Background: The Centers for Disease Control and Prevention recently issued updated guidelines for preventing the transmission of tuberculosis in health care facilities. Many recommendations, including the use of high-efficiency particulate air filter respirators, are expensive to implement and of unproven efficacy. We therefore reviewed the tuberculin skin test conversion rate among our employees from 1991 to 1993, before introduction of high-efficiency particulate air filter respirators.

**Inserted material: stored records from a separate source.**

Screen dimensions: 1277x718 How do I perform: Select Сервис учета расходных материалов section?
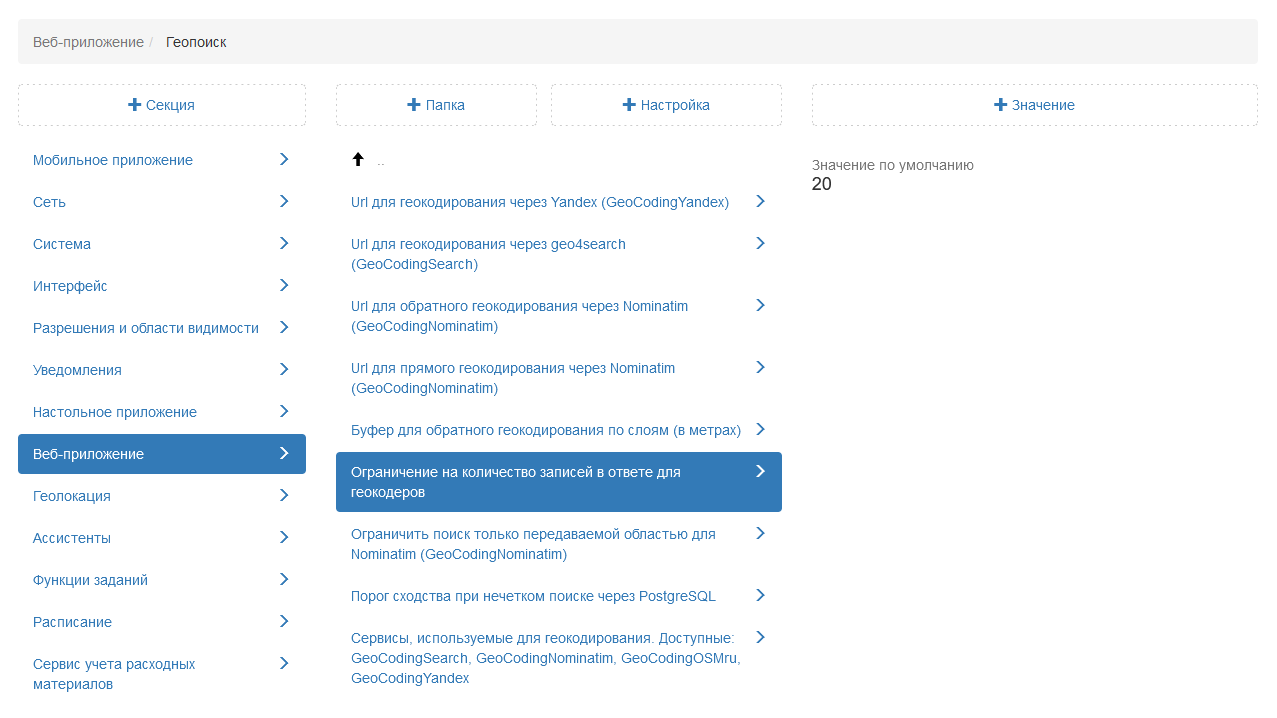click(114, 674)
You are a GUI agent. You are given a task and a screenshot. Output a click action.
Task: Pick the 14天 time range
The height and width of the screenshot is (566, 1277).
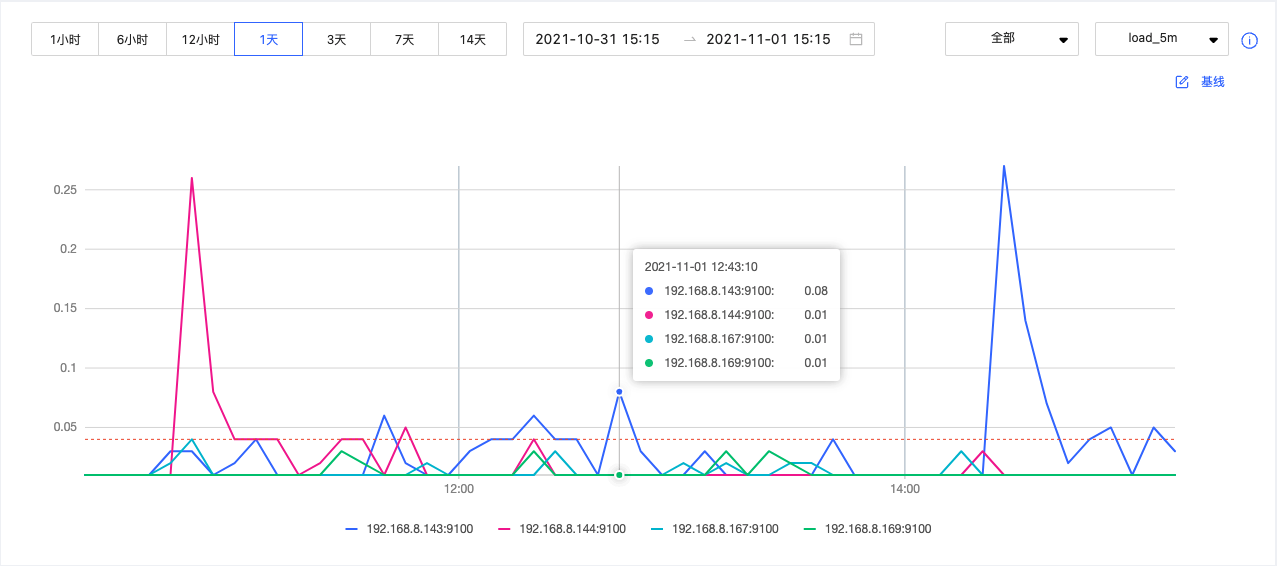point(472,40)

During this period, several other improvements in tuberculosis control were implemented.
Methods: Employee tuberculin test conversion rates were reviewed by 6-month interval from 1991 to 1993.

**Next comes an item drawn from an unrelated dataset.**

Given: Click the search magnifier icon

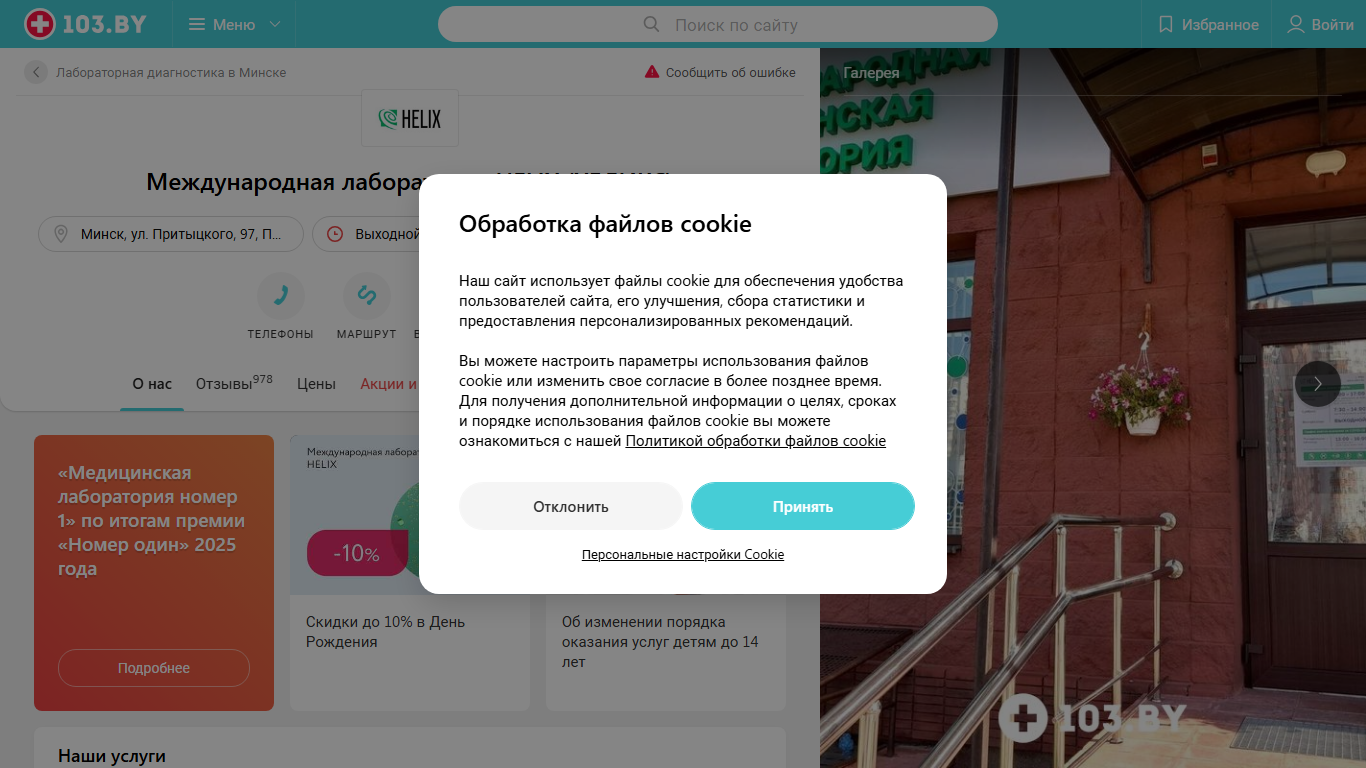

Results: Throughout the study period, several tuberculosis control measures were implemented, including early isolation of patients with suspected cases of tuberculosis in rooms with negative-pressure ventilation, placement of germicidal UV light fixtures into patient rooms and common areas, and use of Technol shields (Technol, Inc., Fort Worth, Texas) (1991), particulate respirators (1992), and dust-mist-fume respirators (1993). With these improvements, the conversion rate among employees fell from 20.7% in the first 6 months of 1991 to 5.8% in the latter half of 1993.
Conclusions: The rate of skin test conversion among our employees decreased before introduction of high-efficiency particulate air filter respirators. This suggests that nosocomial spread of tuberculosis can be decreased by means of previously established, less costly methods.